Input data: Begin
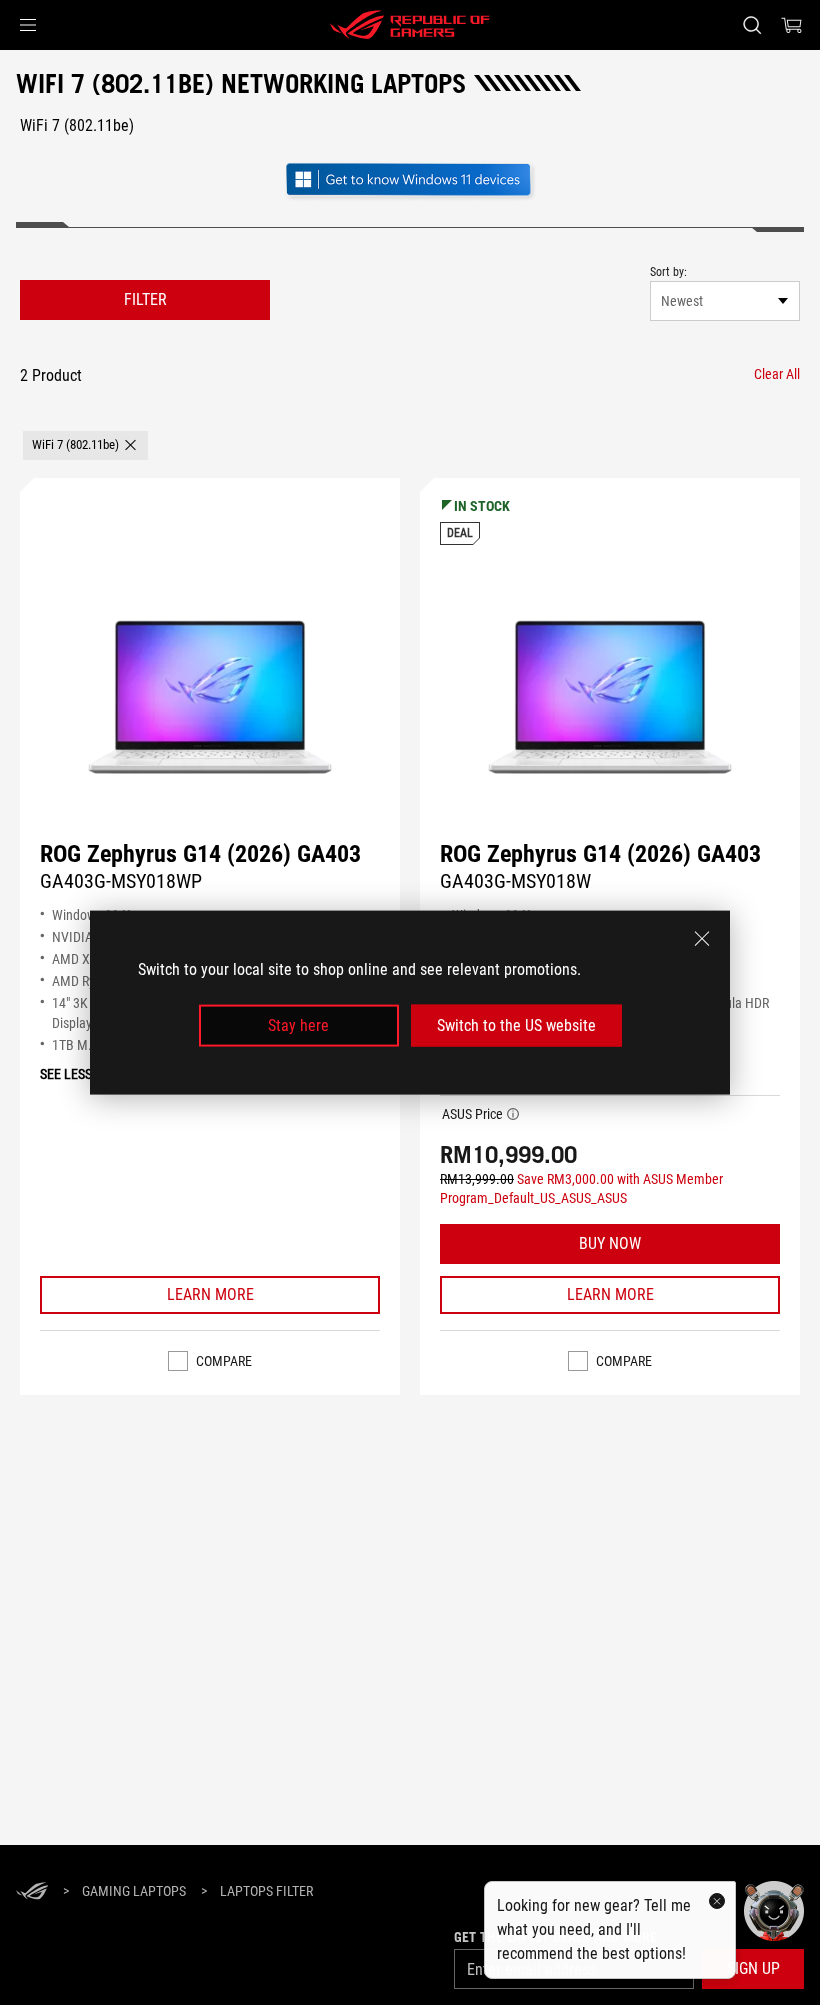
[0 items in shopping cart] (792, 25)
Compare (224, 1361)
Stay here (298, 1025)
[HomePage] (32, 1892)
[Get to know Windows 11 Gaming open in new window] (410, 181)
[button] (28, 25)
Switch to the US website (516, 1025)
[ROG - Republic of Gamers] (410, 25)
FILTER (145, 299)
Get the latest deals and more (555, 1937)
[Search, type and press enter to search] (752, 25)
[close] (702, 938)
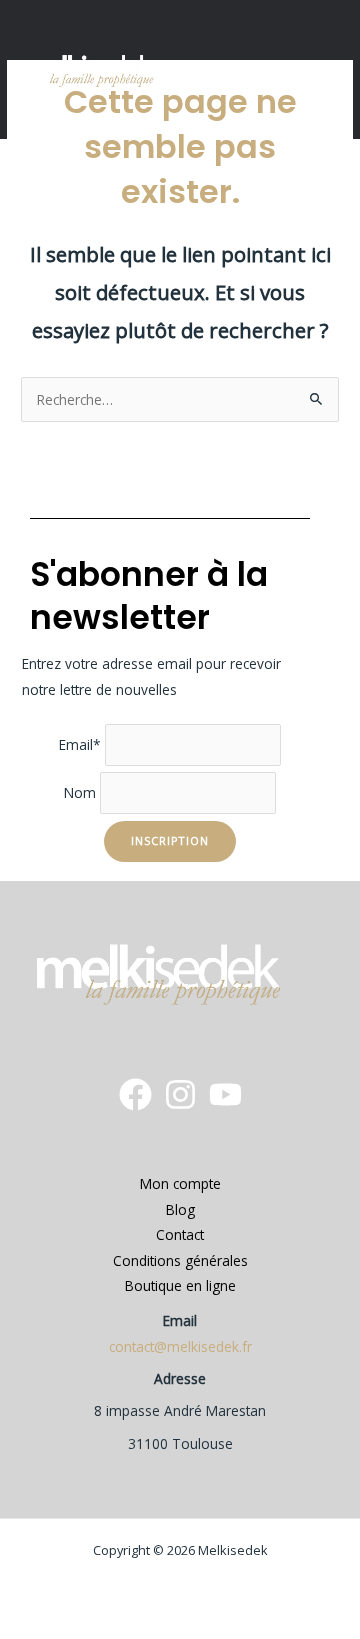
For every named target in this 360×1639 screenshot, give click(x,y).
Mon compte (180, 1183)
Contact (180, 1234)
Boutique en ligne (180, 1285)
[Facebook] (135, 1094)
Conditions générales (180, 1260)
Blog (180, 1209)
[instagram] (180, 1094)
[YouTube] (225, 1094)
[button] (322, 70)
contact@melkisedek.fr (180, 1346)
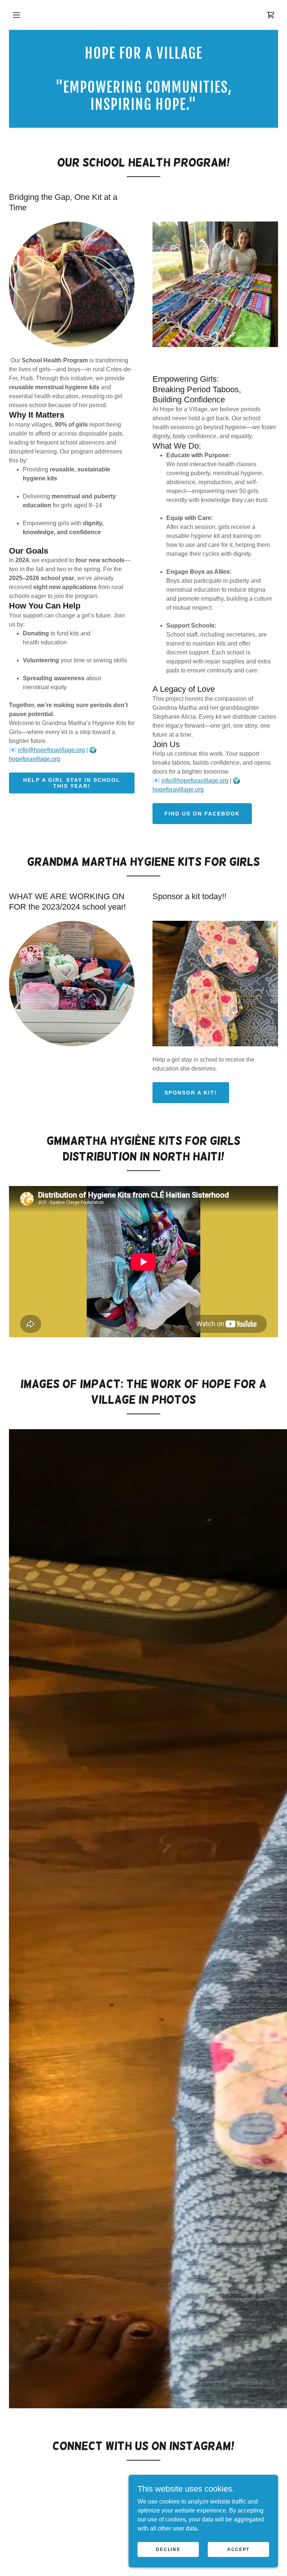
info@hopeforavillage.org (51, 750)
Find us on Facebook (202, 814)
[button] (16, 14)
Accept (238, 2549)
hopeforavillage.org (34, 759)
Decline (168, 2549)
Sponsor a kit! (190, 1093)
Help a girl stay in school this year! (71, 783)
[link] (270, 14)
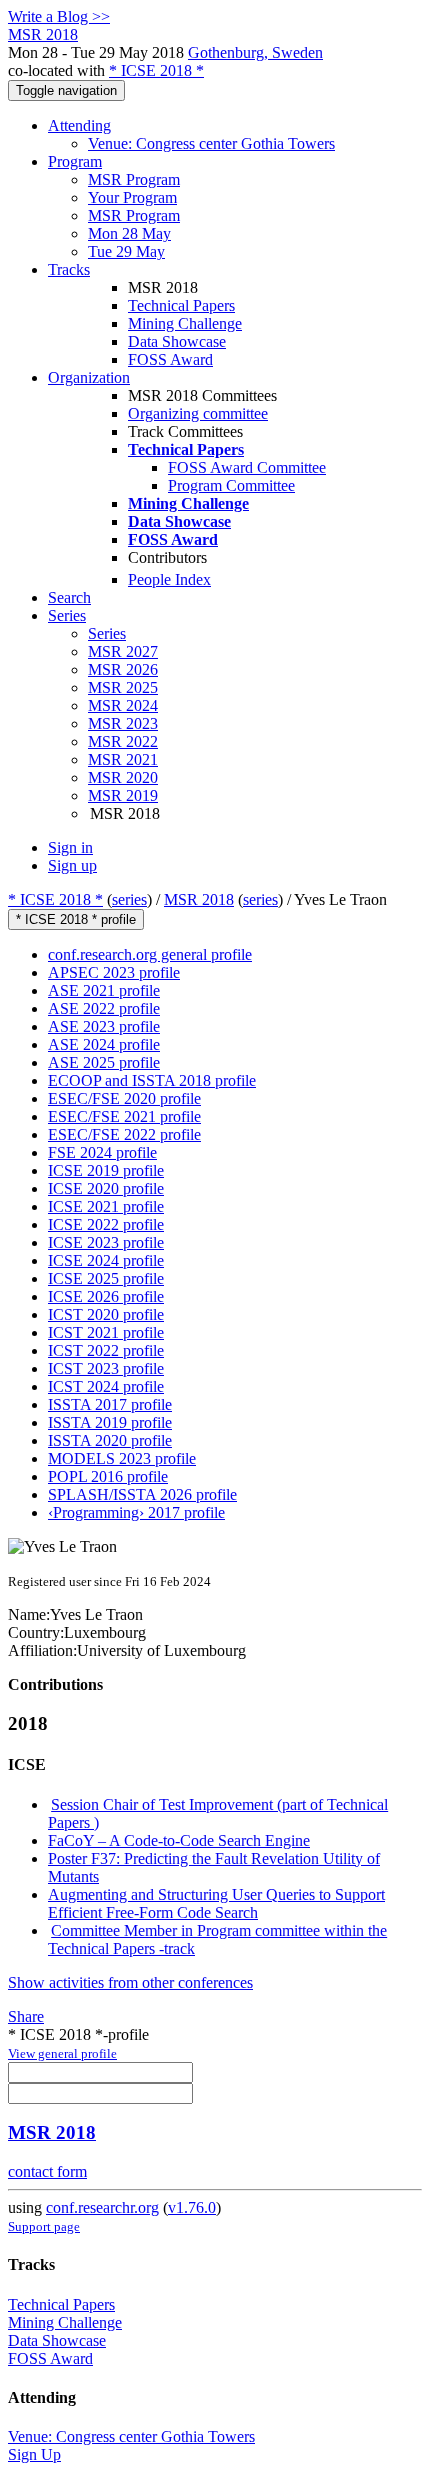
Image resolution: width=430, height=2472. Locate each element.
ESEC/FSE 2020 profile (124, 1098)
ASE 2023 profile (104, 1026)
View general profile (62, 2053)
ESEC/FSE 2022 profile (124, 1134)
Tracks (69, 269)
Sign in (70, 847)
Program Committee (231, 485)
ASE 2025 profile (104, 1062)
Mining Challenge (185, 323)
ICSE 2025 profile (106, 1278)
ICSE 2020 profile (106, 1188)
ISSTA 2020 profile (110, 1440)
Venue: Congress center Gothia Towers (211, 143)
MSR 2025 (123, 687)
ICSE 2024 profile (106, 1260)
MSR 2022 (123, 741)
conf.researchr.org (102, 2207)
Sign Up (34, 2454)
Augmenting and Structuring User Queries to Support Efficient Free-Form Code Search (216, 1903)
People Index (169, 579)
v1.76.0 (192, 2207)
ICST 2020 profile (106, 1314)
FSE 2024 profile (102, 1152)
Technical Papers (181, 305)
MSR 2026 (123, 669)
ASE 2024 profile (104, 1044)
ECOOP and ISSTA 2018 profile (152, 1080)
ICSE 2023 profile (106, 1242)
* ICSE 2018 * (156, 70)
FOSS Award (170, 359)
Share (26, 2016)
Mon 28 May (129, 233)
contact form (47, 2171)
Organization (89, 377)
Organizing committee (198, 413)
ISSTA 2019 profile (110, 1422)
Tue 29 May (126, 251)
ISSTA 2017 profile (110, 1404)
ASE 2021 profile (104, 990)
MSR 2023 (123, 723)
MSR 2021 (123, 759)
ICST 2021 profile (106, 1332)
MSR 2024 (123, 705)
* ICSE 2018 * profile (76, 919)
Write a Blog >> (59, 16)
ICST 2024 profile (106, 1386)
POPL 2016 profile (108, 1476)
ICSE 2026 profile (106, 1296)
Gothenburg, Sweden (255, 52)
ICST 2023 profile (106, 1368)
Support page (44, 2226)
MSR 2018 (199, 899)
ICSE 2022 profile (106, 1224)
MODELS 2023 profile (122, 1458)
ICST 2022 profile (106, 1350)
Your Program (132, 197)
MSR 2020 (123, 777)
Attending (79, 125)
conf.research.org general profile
Input data: End
Output the lines above verbatim, images excluded.

[0 items in shopping cart] (792, 25)
Compare (224, 1361)
Stay here (298, 1025)
[HomePage] (32, 1892)
[Get to know Windows 11 Gaming open in new window] (410, 181)
[button] (28, 25)
Switch to the US website (516, 1025)
[ROG - Republic of Gamers] (410, 25)
FILTER (145, 299)
Get the latest deals and more (555, 1937)
[Search, type and press enter to search] (752, 25)
[close] (702, 938)
For every named target in this 360×1639 screenshot, give click(x,y).
Mon compte (180, 1183)
Contact (180, 1234)
Boutique en ligne (180, 1285)
[Facebook] (135, 1094)
Conditions générales (180, 1260)
Blog (180, 1209)
[instagram] (180, 1094)
[YouTube] (225, 1094)
[button] (322, 70)
contact@melkisedek.fr (180, 1346)
info@hopeforavillage.org (51, 750)
Find us on Facebook (202, 814)
[button] (16, 14)
Accept (238, 2549)
hopeforavillage.org (34, 759)
Decline (168, 2549)
Sponsor a kit! (190, 1093)
Help a girl stay in school this year! (71, 783)
[link] (270, 14)
Image resolution: width=430, height=2472. Locate each element.
ESEC/FSE 2020 profile (124, 1098)
ASE 2023 profile (104, 1026)
View general profile (62, 2053)
ESEC/FSE 2022 profile (124, 1134)
Tracks (69, 269)
Sign in (70, 847)
Program Committee (231, 485)
ASE 2025 profile (104, 1062)
Mining Challenge (185, 323)
ICSE 2025 profile (106, 1278)
ICSE 2020 profile (106, 1188)
ISSTA 2020 profile (110, 1440)
Venue: Congress center Gothia Towers (211, 143)
MSR 2025 (123, 687)
ICSE 2024 profile (106, 1260)
MSR 2022 (123, 741)
conf.researchr.org (102, 2207)
Sign Up (34, 2454)
Augmenting and Structuring User Queries to Support Efficient Free-Form Code Search (216, 1903)
People Index (169, 579)
v1.76.0 (192, 2207)
ICST 2020 profile (106, 1314)
FSE 2024 profile (102, 1152)
Technical Papers (181, 305)
MSR 2026 (123, 669)
ASE 2024 profile (104, 1044)
ECOOP and ISSTA 2018 profile (152, 1080)
ICSE 2023 profile (106, 1242)
* ICSE 2018 * (156, 70)
FOSS Award (170, 359)
Share (26, 2016)
Mon 28 May (129, 233)
contact form (47, 2171)
Organization (89, 377)
Organizing committee (198, 413)
ISSTA 2019 profile (110, 1422)
Tue 29 May (126, 251)
ISSTA 2017 profile (110, 1404)
ASE 2021 profile (104, 990)
MSR 2023 (123, 723)
MSR 2021 (123, 759)
ICST 2021 profile (106, 1332)
MSR 2024 (123, 705)
* ICSE 2018 * profile (76, 919)
Write a Blog >> (59, 16)
ICST 2024 profile (106, 1386)
POPL 2016 profile (108, 1476)
ICSE 2026 profile (106, 1296)
Gothenburg, Sweden (255, 52)
ICST 2023 profile (106, 1368)
Support page (44, 2226)
MSR 2018 (199, 899)
ICSE 2022 profile (106, 1224)
MODELS 2023 profile (122, 1458)
ICST 2022 profile (106, 1350)
Your Program (132, 197)
MSR 2020 (123, 777)
Attending (79, 125)
conf.research.org general profile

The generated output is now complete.